Default parameters¶
The default parameters that control the database construction, model training, high-throughput prediction …
You can import such parameters from agat
module.
from agat.default_paramters import default_elements, default_build_properties, default_data_config, default_train_config, default_high_throughput_config
Or you can read the source code.
default_elements
¶
Elements used to build graph.

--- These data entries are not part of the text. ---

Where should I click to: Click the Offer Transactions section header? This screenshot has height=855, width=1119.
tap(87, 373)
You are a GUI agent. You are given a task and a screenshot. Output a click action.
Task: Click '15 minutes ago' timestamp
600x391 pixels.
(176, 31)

A list of elements that are used to encode atomic features.
['Ac', 'Ag', 'Al', 'Am', 'Ar', 'As', 'At', 'Au', 'B', 'Ba',
'Be', 'Bh', 'Bi', 'Bk', 'Br', 'C', 'Ca', 'Cd', 'Ce', 'Cf',
'Cl', 'Cm', 'Cn', 'Co', 'Cr', 'Cs', 'Cu', 'Db', 'Ds', 'Dy',
'Er', 'Es', 'Eu', 'F', 'Fe', 'Fl', 'Fm', 'Fr', 'Ga', 'Gd',
'Ge', 'H', 'He', 'Hf', 'Hg', 'Ho', 'Hs', 'I', 'In', 'Ir',
'K', 'Kr', 'La', 'Li', 'Lr', 'Lu', 'Lv', 'Mc', 'Md', 'Mg',
'Mn', 'Mo', 'Mt', 'N', 'Na', 'Nb', 'Nd', 'Ne', 'Nh', 'Ni',
'No', 'Np', 'O', 'Og', 'Os', 'P', 'Pa', 'Pb', 'Pd', 'Pm',
'Po', 'Pr', 'Pt', 'Pu', 'Ra', 'Rb', 'Re', 'Rf', 'Rg', 'Rh',
'Rn', 'Ru', 'S', 'Sb', 'Sc', 'Se', 'Sg', 'Si', 'Sm', 'Sn',
'Sr', 'Ta', 'Tb', 'Tc', 'Te', 'Th', 'Ti', 'Tl', 'Tm', 'Ts',
'U', 'V', 'W', 'Xe', 'Y', 'Yb', 'Zn', 'Zr']
default_build_properties
¶
A dictionary defines which properties will be built into the graph.

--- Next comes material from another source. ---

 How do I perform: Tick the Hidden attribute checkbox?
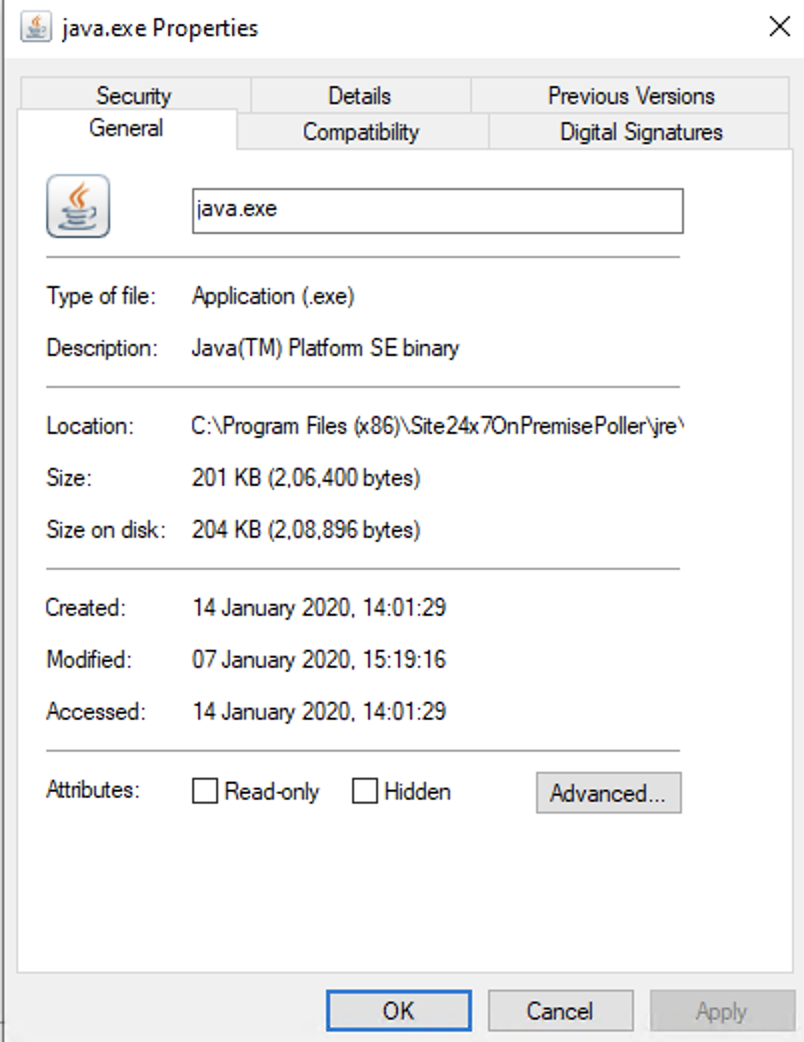pyautogui.click(x=365, y=792)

Parameter | Default value | Alternative(s) | Explanation |
---|---|---|---|
energy |
True |
False |
Include total energy when building graphs. |
forces |
True |
False |
Include atomic forces when building graphs. |
cell |
True |
False |
Include structural cell when building graphs. |
cart_coords |
True |
False |
Include Cartesian coordinates when building graphs. |
frac_coords |
True |
False |
Include Fractional coordinates when building graphs. |
constraints |
True |
False |
Include constraint information when building graphs. |
stress |
True |
False |
Include Virial stress when building graphs. |
distance |
True |
False |
Include distance between connected atoms when building graphs. |
direction |
True |
False |
Include unit vector between connected atoms when building graphs. |
path |
False |
True |
Include file path of each graph corresponding to DFT calculations when building graphs. |
default_data_config
¶
A dictionary defines how to build a database.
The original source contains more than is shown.